● REQUIRED ACTION
The answer must be an exact copy of the lines from the one containing "You are a computer-use" through the last line of the records, with no pictures.

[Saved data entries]
⟨
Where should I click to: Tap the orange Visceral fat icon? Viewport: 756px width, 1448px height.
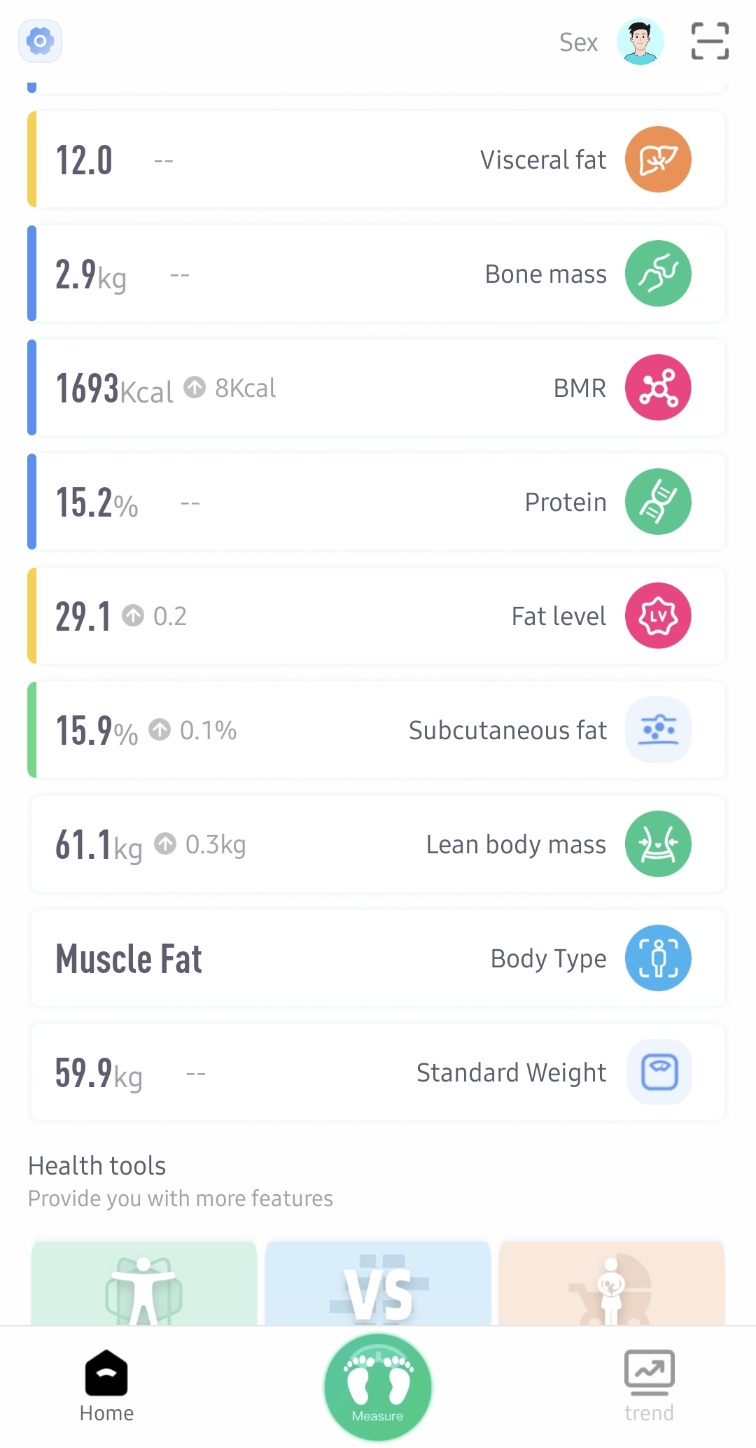click(658, 159)
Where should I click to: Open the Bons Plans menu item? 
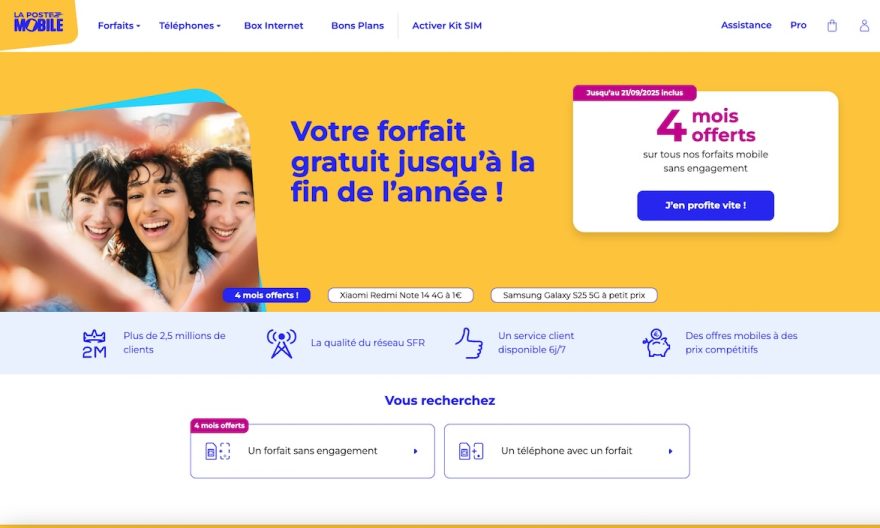click(358, 26)
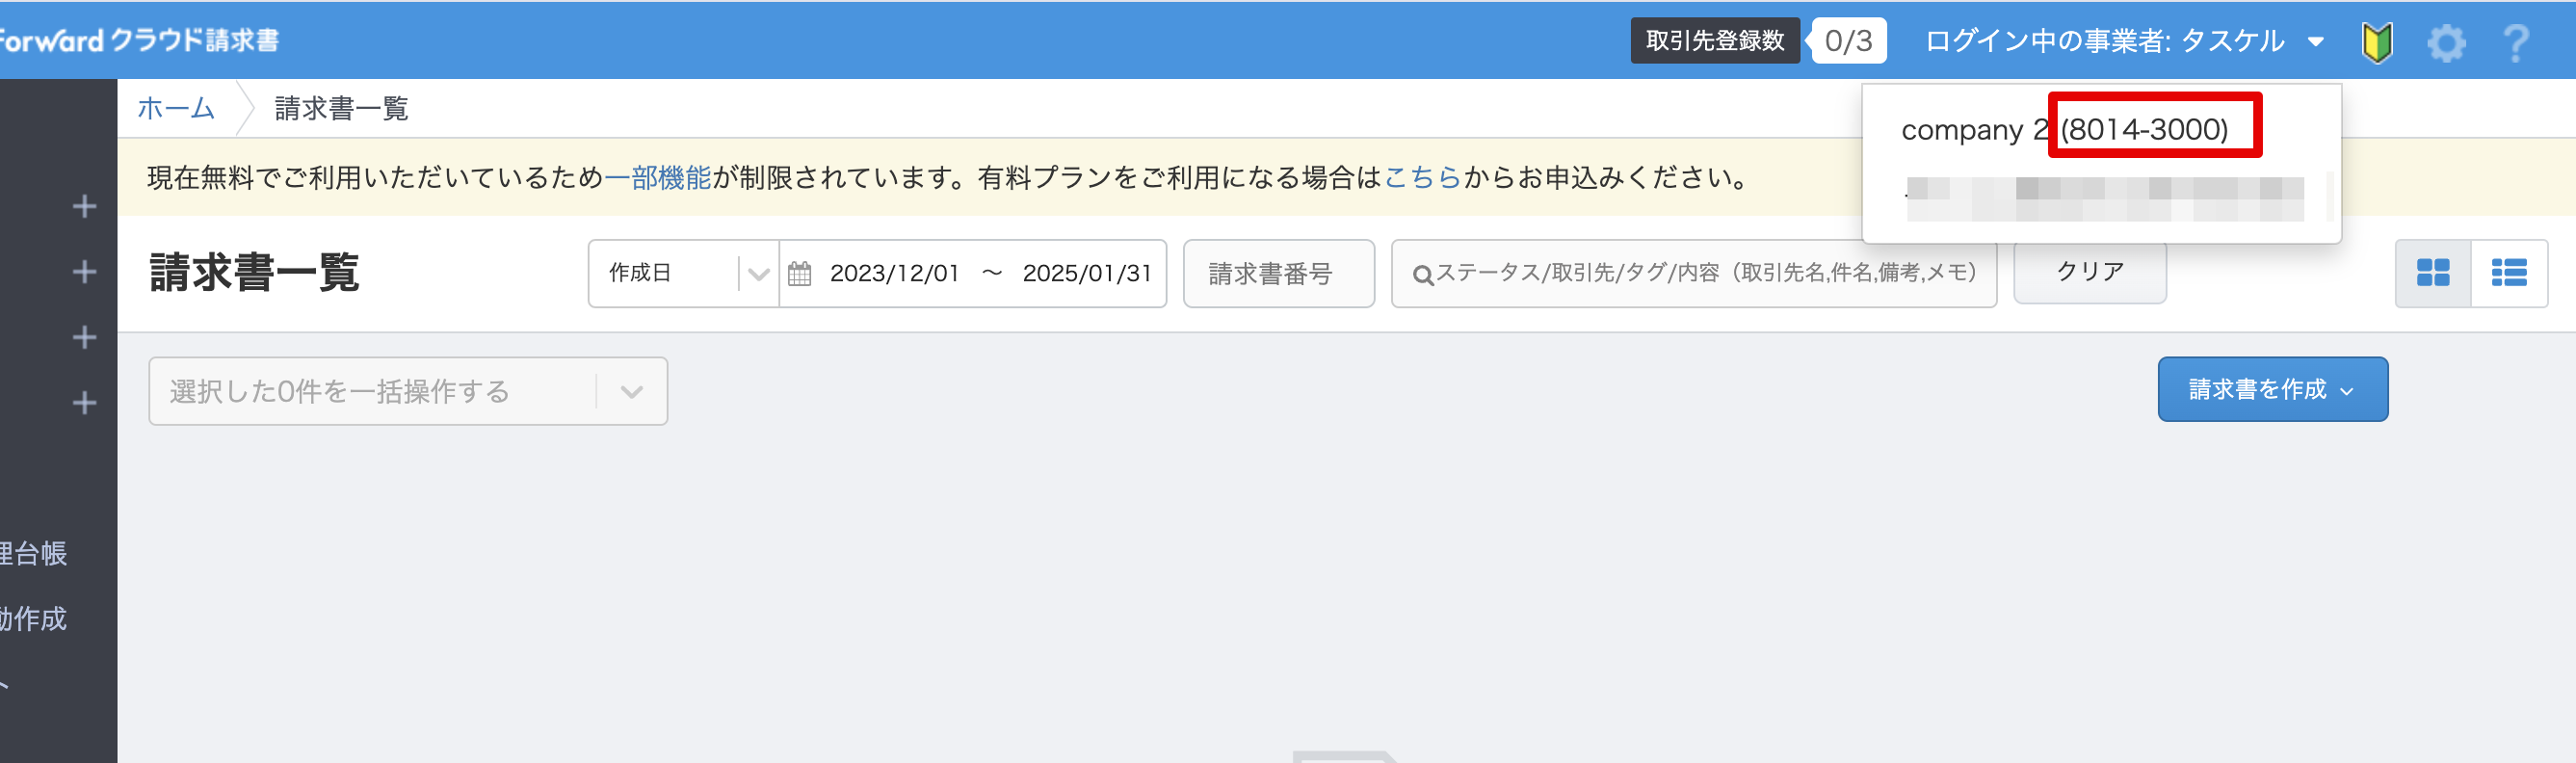Viewport: 2576px width, 763px height.
Task: Open the 一部機能 link in notice
Action: [x=657, y=178]
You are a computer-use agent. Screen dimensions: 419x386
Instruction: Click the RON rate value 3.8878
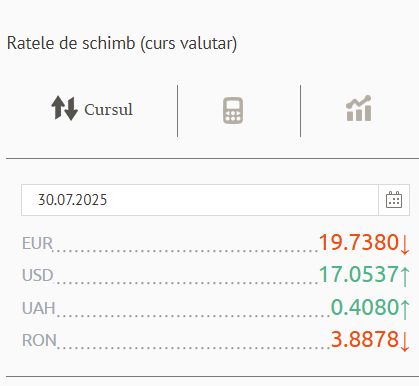pyautogui.click(x=365, y=340)
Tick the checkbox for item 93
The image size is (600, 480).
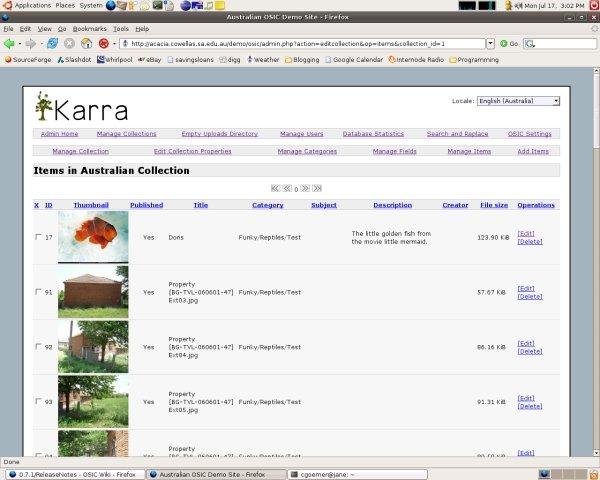coord(38,402)
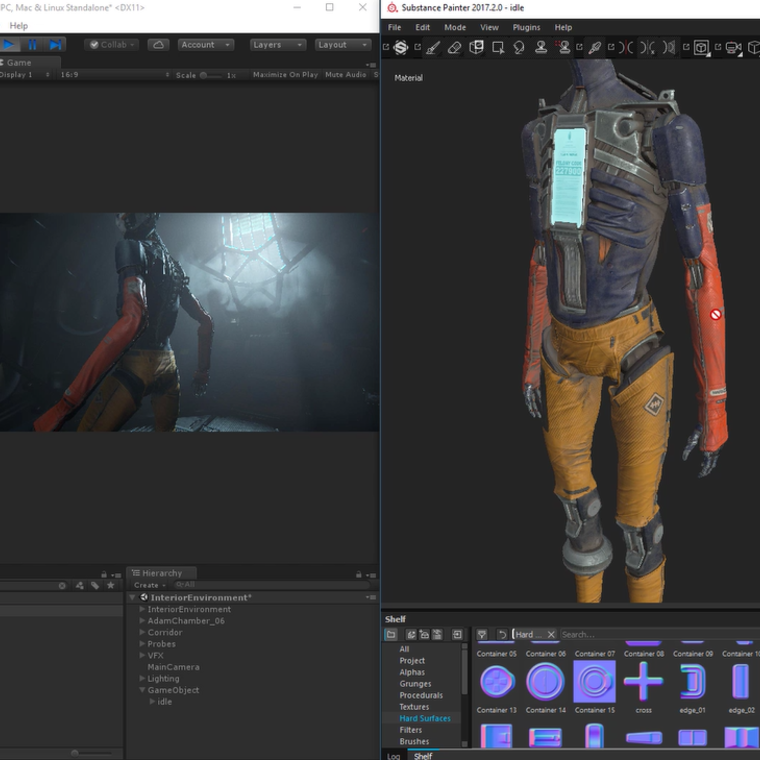
Task: Toggle symmetry in Substance Painter toolbar
Action: coord(624,47)
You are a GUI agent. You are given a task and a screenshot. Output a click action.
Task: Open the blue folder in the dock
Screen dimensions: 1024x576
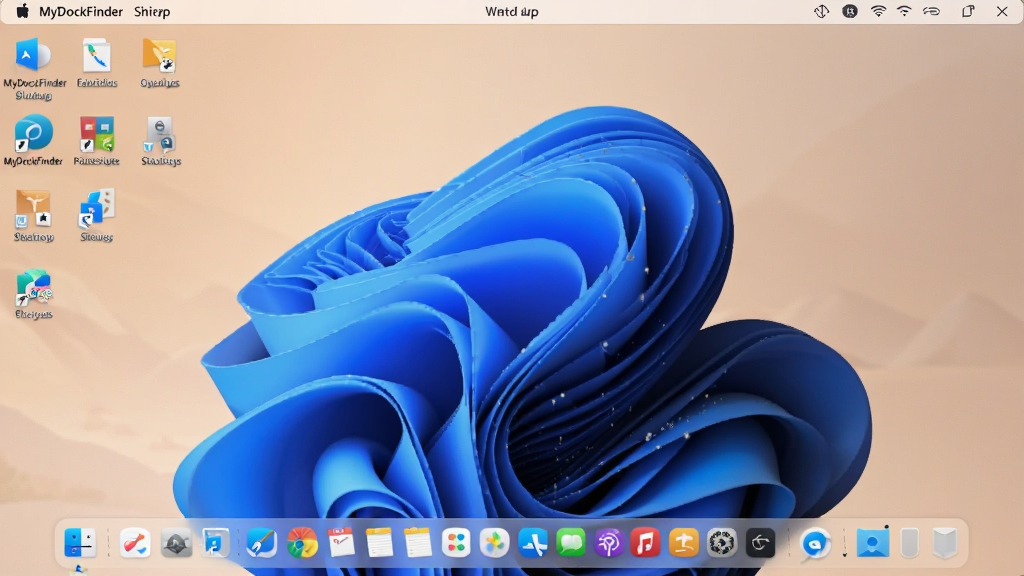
⟩
● FINISHED EXERCISE
You are a computer-use agent. Screen dimensions: 419x386
Instruction: Click the RON rate value 3.8878
pyautogui.click(x=365, y=340)
Tick the checkbox for item 93
The image size is (600, 480).
coord(38,402)
Task: Toggle symmetry in Substance Painter toolbar
Action: coord(624,47)
You are a GUI agent. You are given a task and a screenshot. Output a click action.
Task: Open the blue folder in the dock
Screen dimensions: 1024x576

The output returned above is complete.